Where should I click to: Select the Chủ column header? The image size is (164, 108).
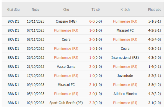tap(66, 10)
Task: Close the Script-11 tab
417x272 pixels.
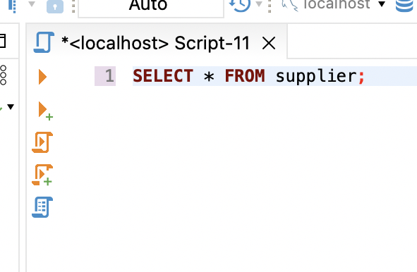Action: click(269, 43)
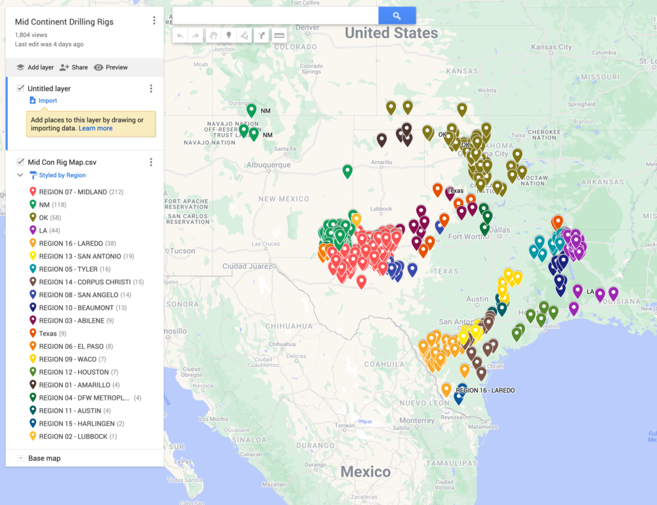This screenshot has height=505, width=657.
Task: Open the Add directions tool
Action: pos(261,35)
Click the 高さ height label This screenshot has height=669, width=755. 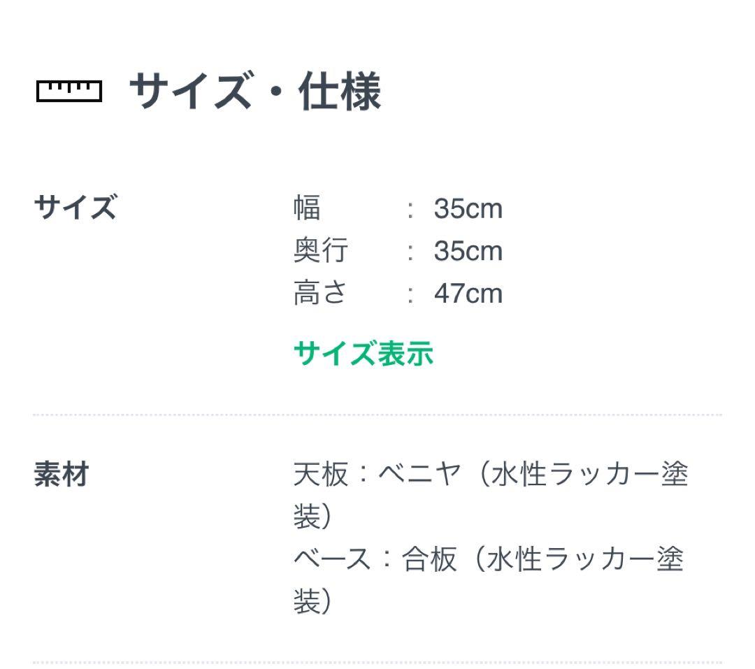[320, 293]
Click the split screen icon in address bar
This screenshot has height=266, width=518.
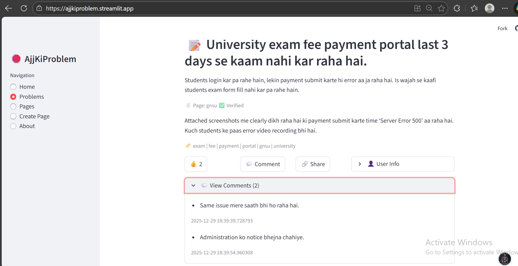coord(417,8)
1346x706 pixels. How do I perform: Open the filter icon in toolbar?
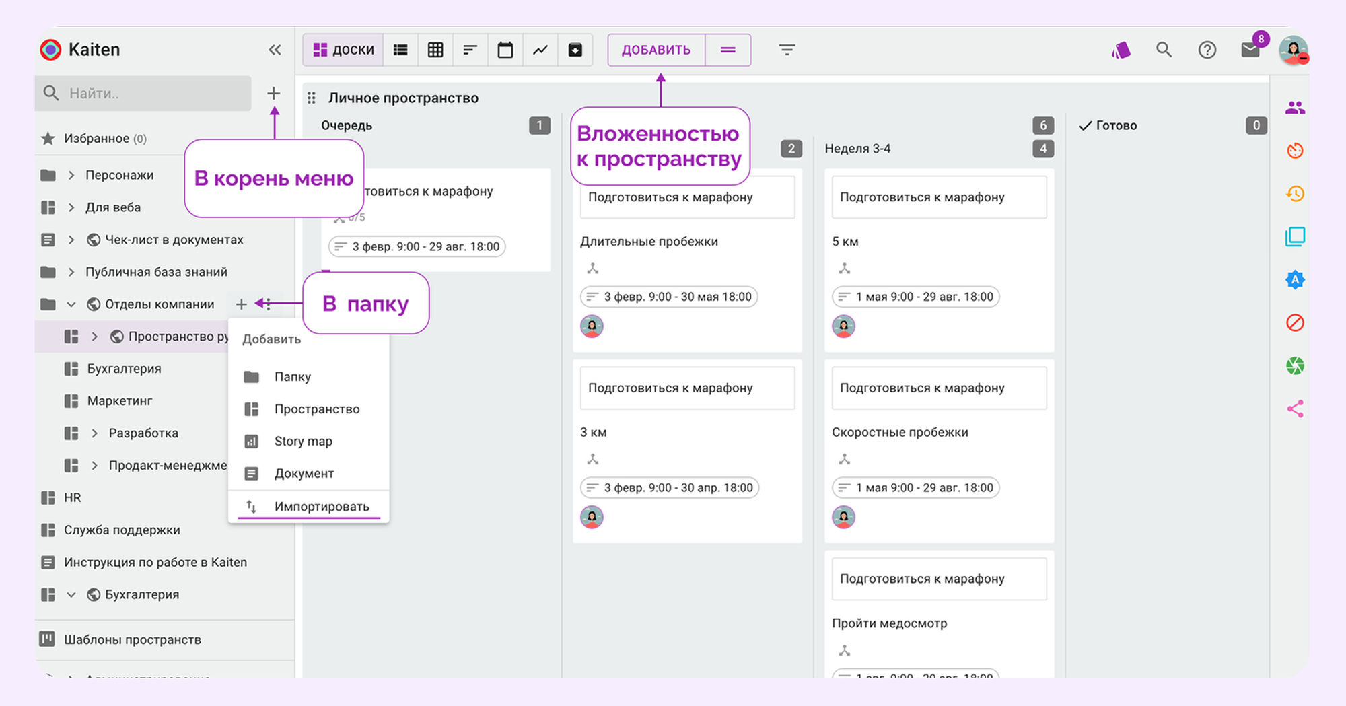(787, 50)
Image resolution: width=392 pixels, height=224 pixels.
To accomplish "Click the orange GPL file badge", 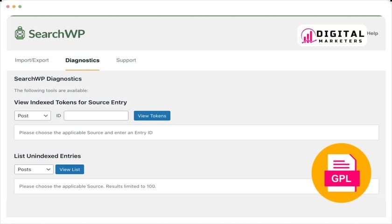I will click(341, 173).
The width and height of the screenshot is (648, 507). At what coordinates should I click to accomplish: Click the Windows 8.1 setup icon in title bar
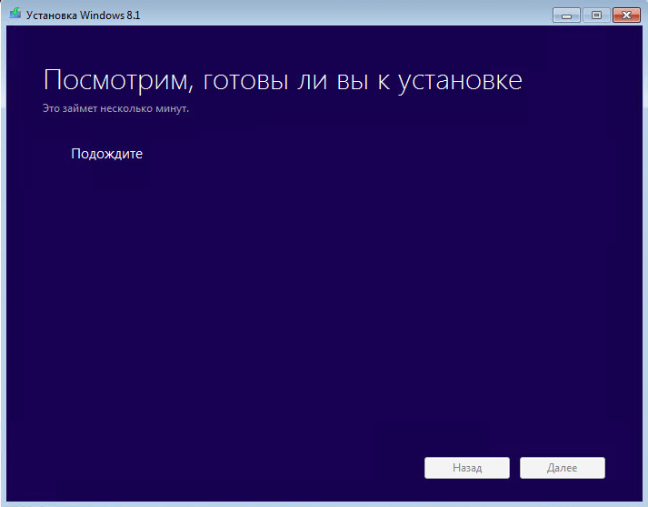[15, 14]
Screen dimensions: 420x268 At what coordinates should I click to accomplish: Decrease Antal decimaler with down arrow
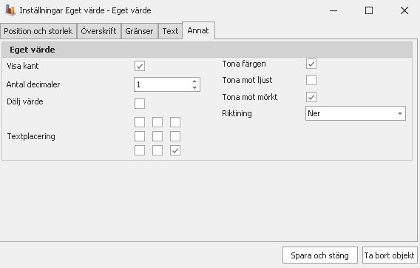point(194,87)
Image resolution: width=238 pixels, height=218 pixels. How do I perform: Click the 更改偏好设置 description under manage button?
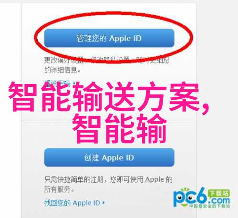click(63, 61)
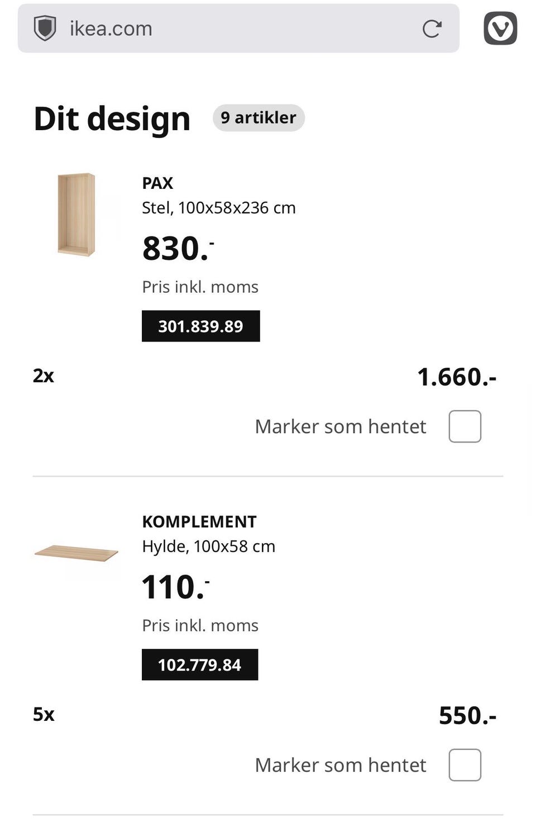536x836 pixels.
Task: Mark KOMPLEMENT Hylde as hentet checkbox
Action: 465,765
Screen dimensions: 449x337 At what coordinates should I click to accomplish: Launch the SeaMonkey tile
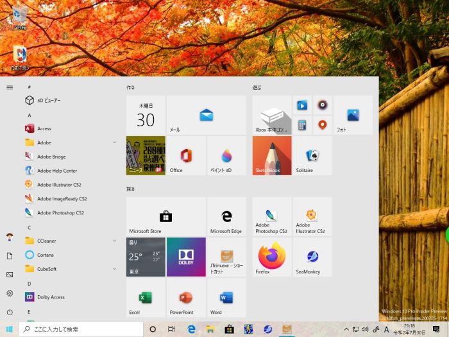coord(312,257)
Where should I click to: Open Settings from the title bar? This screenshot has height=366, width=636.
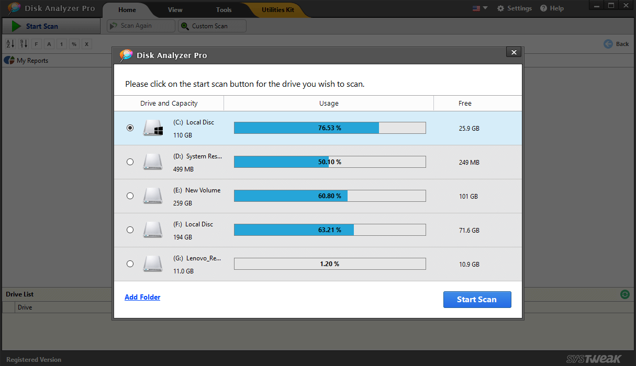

────────────────────

#### The problem
Please set down only the lines from the one containing "Image resolution: width=238" through the end of the entries, exactly as they stand, both ends included and with no pictures.

#### Solution
Image resolution: width=238 pixels, height=218 pixels. How do I perform: Click the 更改偏好设置 description under manage button?
click(63, 61)
536x836 pixels.
Task: Mark KOMPLEMENT Hylde as hentet checkbox
Action: 465,765
Screen dimensions: 449x337 At what coordinates should I click to accomplish: Launch the SeaMonkey tile
coord(312,257)
Where should I click to: Open Settings from the title bar? This screenshot has height=366, width=636.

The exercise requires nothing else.